▶ [WORK TASK]:
Print, exactly as written, the line in the entries below that contains "Screen dimensions: 870x544" and every line after it up to and including the last. Omit pictures.

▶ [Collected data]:
........
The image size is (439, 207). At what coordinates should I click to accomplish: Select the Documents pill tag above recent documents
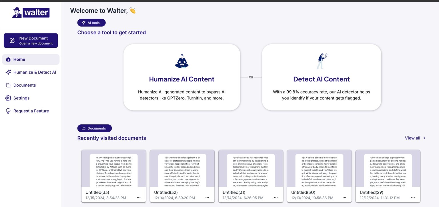(95, 128)
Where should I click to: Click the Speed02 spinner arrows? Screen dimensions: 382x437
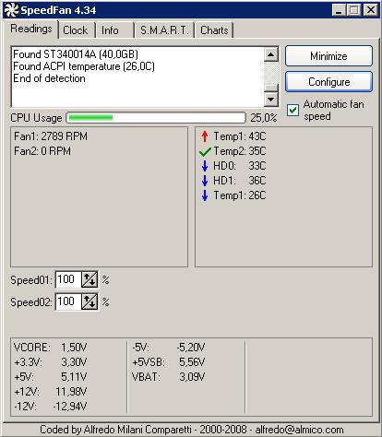(90, 301)
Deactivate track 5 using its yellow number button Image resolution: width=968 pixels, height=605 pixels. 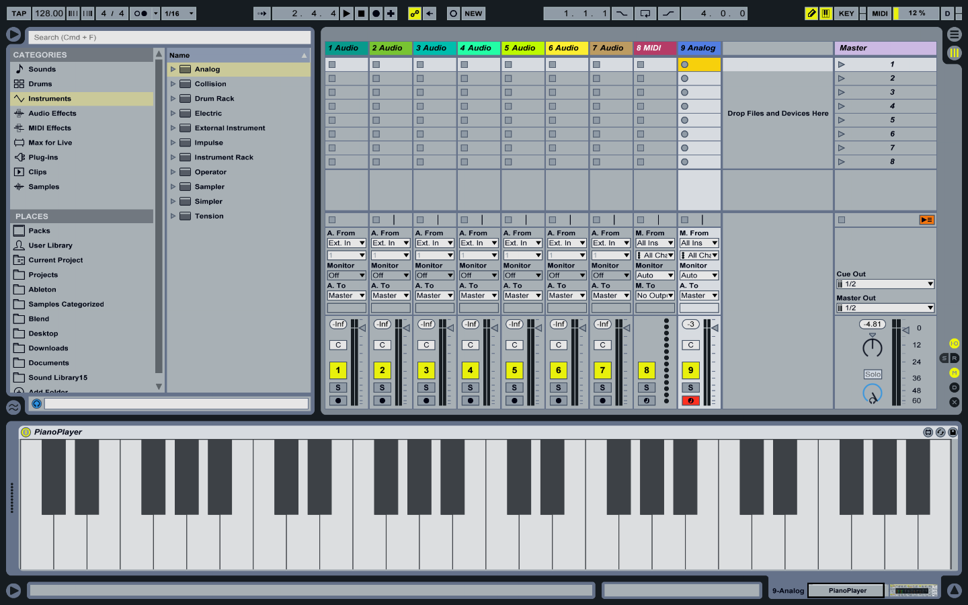click(514, 370)
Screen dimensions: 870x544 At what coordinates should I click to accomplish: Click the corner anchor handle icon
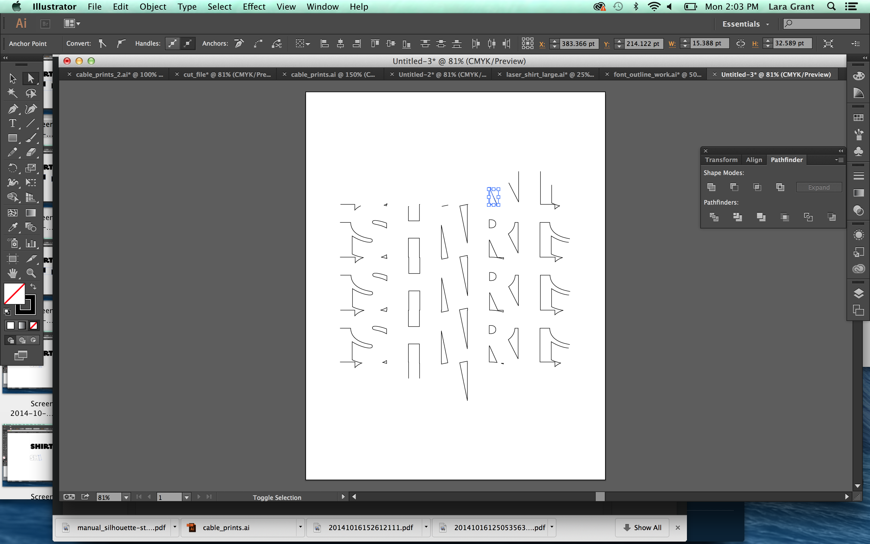(x=102, y=42)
........
▶ [ANSWER FOR THIS EXERCISE]:
Screen dimensions: 870x544 At what coordinates should I click to accomplish: Click the corner anchor handle icon
(x=102, y=42)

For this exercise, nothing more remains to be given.